Effective utilization management strategies are integral to the brave new world of value-based care. However,
numerous challenges currently impede the collaborative potential, often transforming it into a perceived
administrative burden that fosters resentment among payers, providers and even members.
Provider perception reflects this sentiment. According to recent research from the American Medical Association
(AMA), “86 percent of physicians report that prior authorization requirements lead to greater use of
healthcare resources, resulting in unnecessary waste instead of cost savings.” Moreover, despite payer
assurances that prior authorization criteria are grounded in evidence-based medicine, only 15 percent of
physicians report that such criteria are often or always evidence-based.1
Payer requests for data from providers, aimed at reducing administrative burdens, frequently go unheeded.

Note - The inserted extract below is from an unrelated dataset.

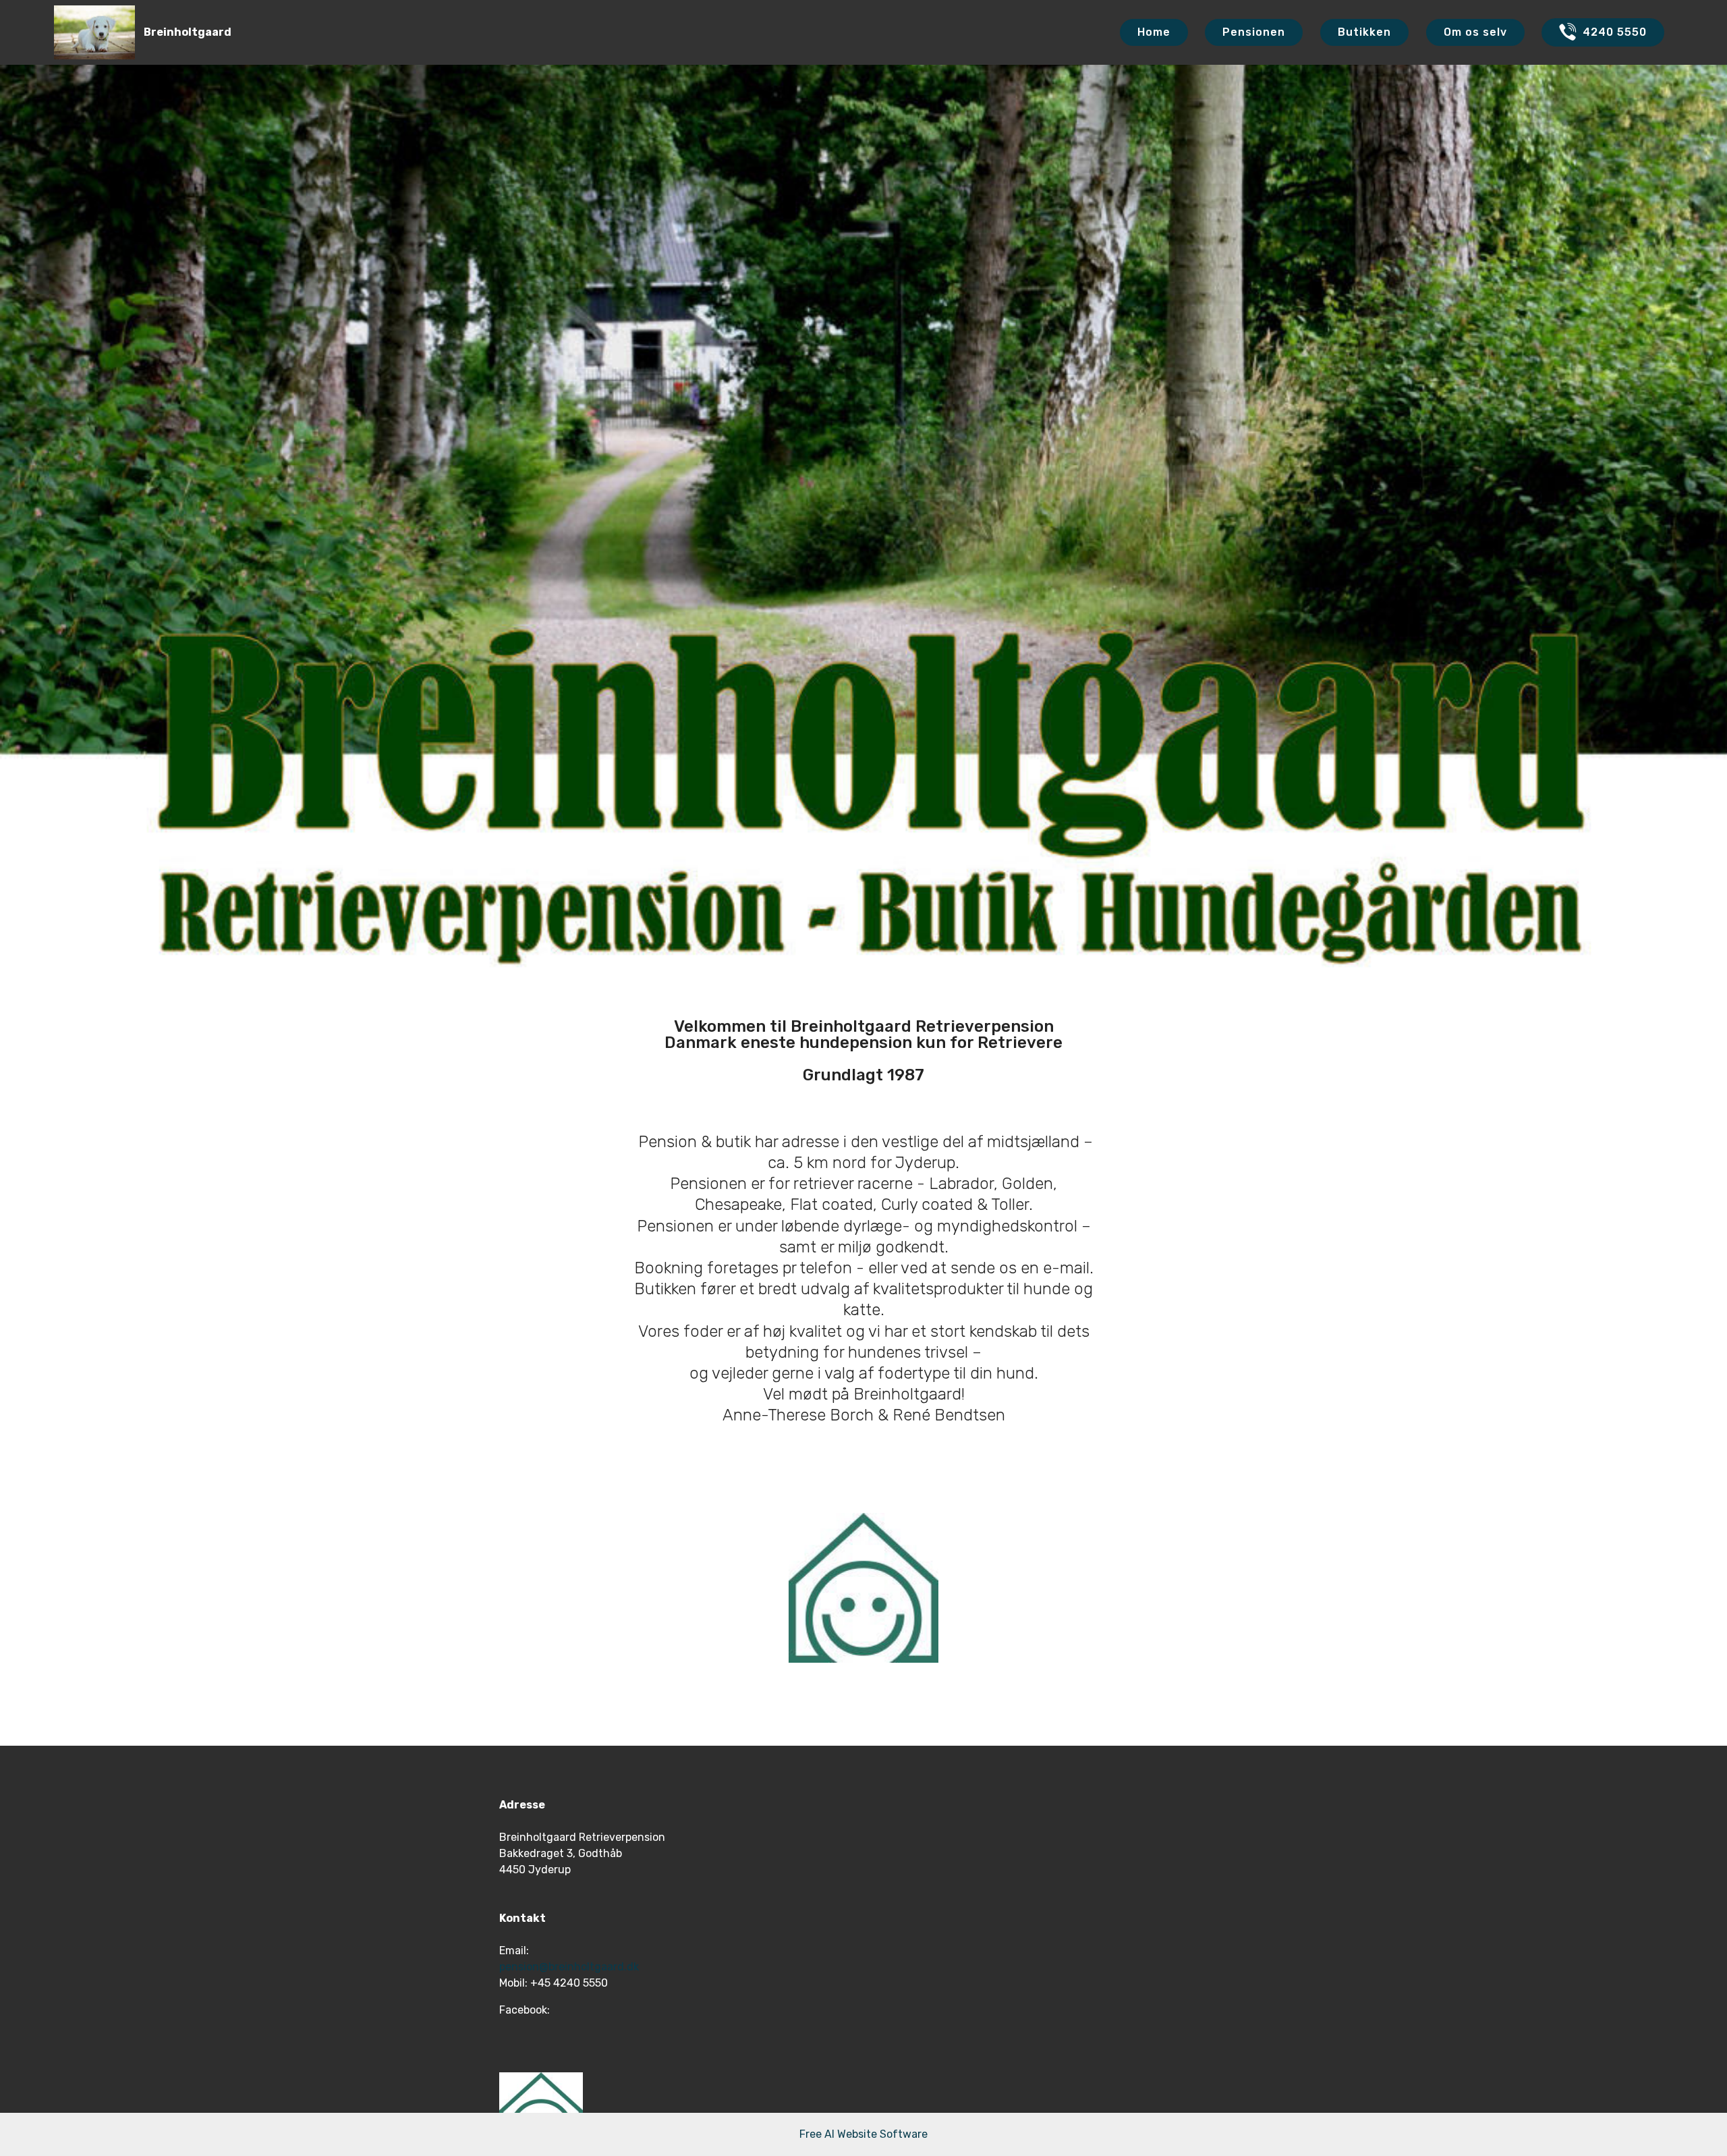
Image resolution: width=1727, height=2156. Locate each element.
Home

This
disconnect emerges at a time when healthcare costs are spiraling: Payers, manufacturers, physicians and patients
together incur approximately USD 93.3 Billion in costs annually on implementing, contesting and navigating
utilization management.2 Payers are under constant pressure to manage such expenditures while
satisfying member demands for timely care. Adding to this is an increasingly complex regulatory landscape and
shifting compliance requirements.
However, a paradigm shift is on the horizon. Integrating data democratization, interoperable ecosystems, next-generation automation and analytics, and
market-leading clinical expertise is re-vitalizing care review processes. These advancements are laying the
foundation for healthcare automation, enabling more streamlined and intelligent care-review decisions.

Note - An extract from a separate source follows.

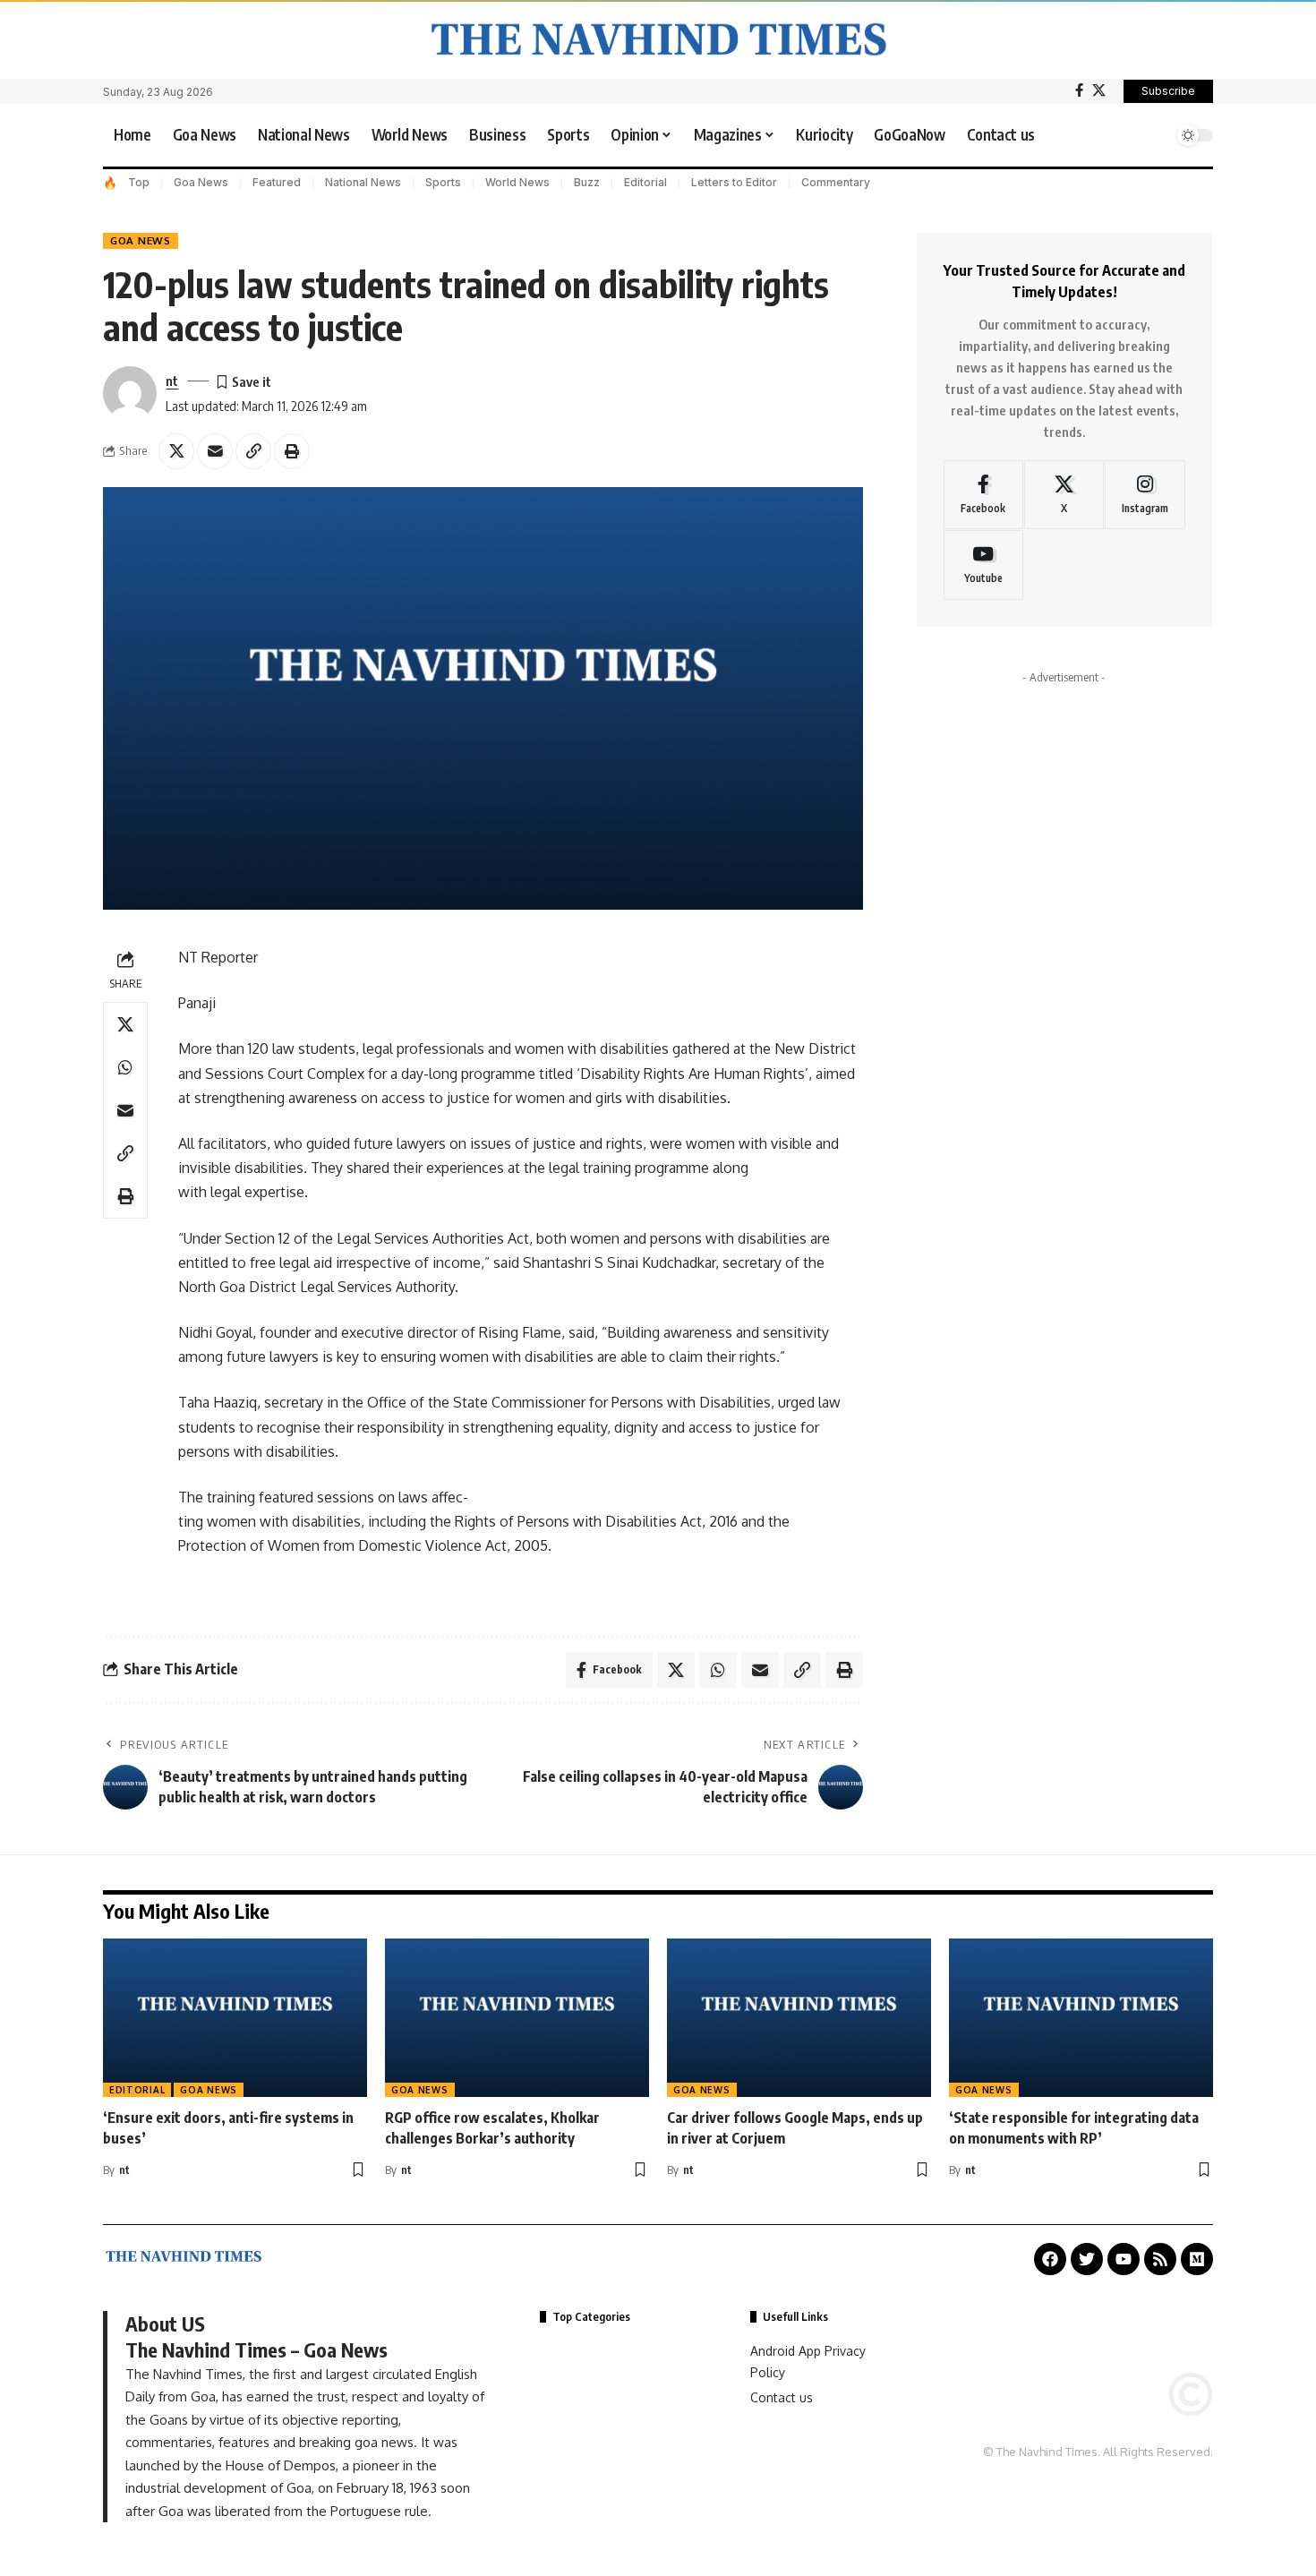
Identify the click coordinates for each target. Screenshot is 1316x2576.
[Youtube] (983, 566)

Democratizing Data for a Holistic View
The foundation of optimal utilization review is patient-centricity. However, a significant hurdle for many
providers and payers is the fragmented reception, capture and consolidation of patient data. Instead of seamless
data sharing at the point of care, highly skilled staff have to manually extract and review patient data,
potentially delaying authorization, duplicating efforts and incurring unnecessary costs.
With almost 30 percent of the world’s data volume currently generated by the healthcare
industry, organizations are looking to partner to overcome such barriers.3 Artificial
Intelligence (AI)-led data extraction and contextualization platforms are one case in point,
automating the extraction of data from disparate sources and creating structured datasets for enhanced
decision-making. These capabilities are also improving healthcare data management, offering better availability
of high-quality, interoperabe information.
Naturally, collaborative mindsets among providers and payers are required to ensure that this data is shared
appropriately. Only then can data on claims patterns and care histories, for instance, be leveraged to improve
both care and experience. The same goes for data on utilization patterns, which can be harnessed to drive
targeted provider interventions and improve payer-provider collaboration in response.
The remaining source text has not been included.